Un gesto tan simple como poner alfombras o alcochas en las zonas de suelo liso donde el perro corre o frena reduce resbalones que, repetidos miles de veces, castigan las articulaciones. Y si en casa hay sofás altos o coches a los que se sube de un salto, plantéate desde pronto ayudas como las rampas para perros o las escaleras, que evitan el impacto de bajar de golpe.
Razas propensas: cuándo la genética pide atención extra
No todos los perros parten del mismo punto. Algunas razas tienen predisposición conocida a problemas articulares como la displasia de cadera o de codo. En perros grandes y gigantes, en razas de crecimiento rápido y en algunas de patas cortas o espalda larga, conviene ser especialmente cuidadoso desde el principio.
Si tu perro pertenece a un grupo con esa predisposición, habla con tu veterinario ya en las primeras revisiones de cachorro. No para asustarte, sino para tener un plan: qué ejercicio conviene a cada edad, cómo controlar el crecimiento y qué señales vigilar. Saberlo pronto te permite actuar antes, no cuando el problema ya está instalado.
El peso: el factor que más está en tus manos
Si tuvieras que elegir una sola cosa que cuidar, elige el peso. Cada kilo de más es carga añadida sobre unas articulaciones que trabajan a diario. El sobrepeso es uno de los factores más ligados al desgaste articular y, a la vez, uno de los que más controlas tú desde casa con la alimentación y las raciones.
Mantener a tu perro en una condición corporal adecuada durante toda su vida es, probablemente, la mejor inversión en su movilidad futura. Tu veterinario puede ayudarte a valorar si está en su peso ideal y a ajustar la dieta sin quedarte corto ni pasarte.

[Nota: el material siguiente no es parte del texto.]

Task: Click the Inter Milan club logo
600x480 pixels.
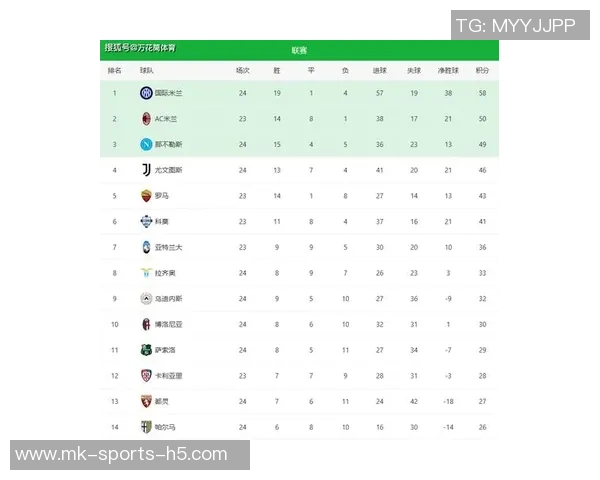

Ejercicio adecuado a cada etapa
El ejercicio es imprescindible: fortalece la musculatura que estabiliza las articulaciones y mantiene al perro ágil. Pero debe adaptarse a la edad y al estado físico. En cachorros, mejor actividad moderada y regular que sesiones intensas. En adultos, constancia. Y en perros mayores, movimiento suave y frecuente antes que arranques bruscos tras días de sofá.
La regularidad importa más que la intensidad. Un perro que se mueve un poco cada día mantiene mejor sus articulaciones que uno sedentario que hace un esfuerzo enorme el fin de semana. Si notas rigidez o menos ganas de moverse, revisa nuestra sección de movilidad reducida para adaptar su día a día.

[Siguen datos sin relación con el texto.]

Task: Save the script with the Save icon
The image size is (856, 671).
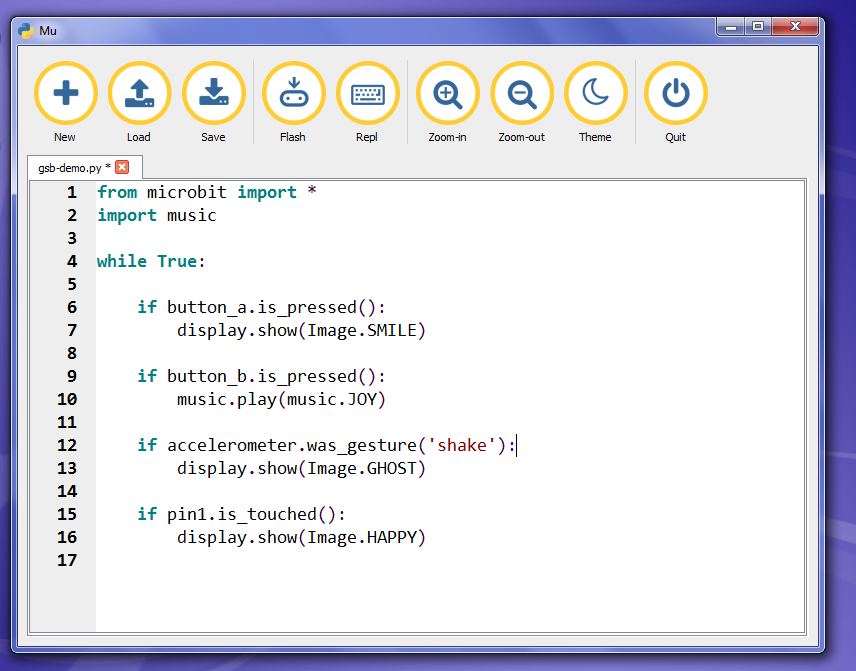Action: pos(213,94)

¿Cuándo hablar con el veterinario de suplementos?
Los suplementos articulares son un tema recurrente y conviene abordarlo con honestidad: no son una solución universal ni sustituyen al control de peso, al ejercicio o al diagnóstico profesional. La decisión de usarlos, cuándo y cuál, corresponde a tu veterinario, que conoce a tu perro y su historial.
Tiene sentido plantear la conversación cuando tu perro entra en una raza de riesgo, cuando alcanza la madurez o si notas los primeros signos de que le cuesta más moverse. No los empieces por tu cuenta guiándote por lo que le funcionó a otro perro: lo que ayuda a uno puede ser innecesario en otro.
Señales que no debes dejar pasar
Vigila cambios como rigidez al levantarse, cojera, reticencia a subir escaleras o saltar, lamido insistente de una articulación o simplemente menos ganas de jugar. Cuanto antes se detecten, más margen hay para actuar. Mientras tanto, ayudas como los arneses de ayuda o, en casos más avanzados, las sillas de ruedas pueden mejorar mucho su calidad de vida.
Esta guía ofrece información y apoyo general, no un diagnóstico ni un tratamiento. No podemos afirmar la eficacia de ningún suplemento concreto. Ante dolor, cojera, lesión o una pérdida brusca de movilidad, acude a tu veterinario: es quien puede examinar a tu perro y decidir qué necesita.
Cuidar las articulaciones no es una tarea que empiece cuando aparecen los problemas, sino una forma de acompañar a tu perro a lo largo de toda su vida. Peso equilibrado, ejercicio sensato y revisiones a tiempo son, casi siempre, más eficaces que cualquier remedio de última hora.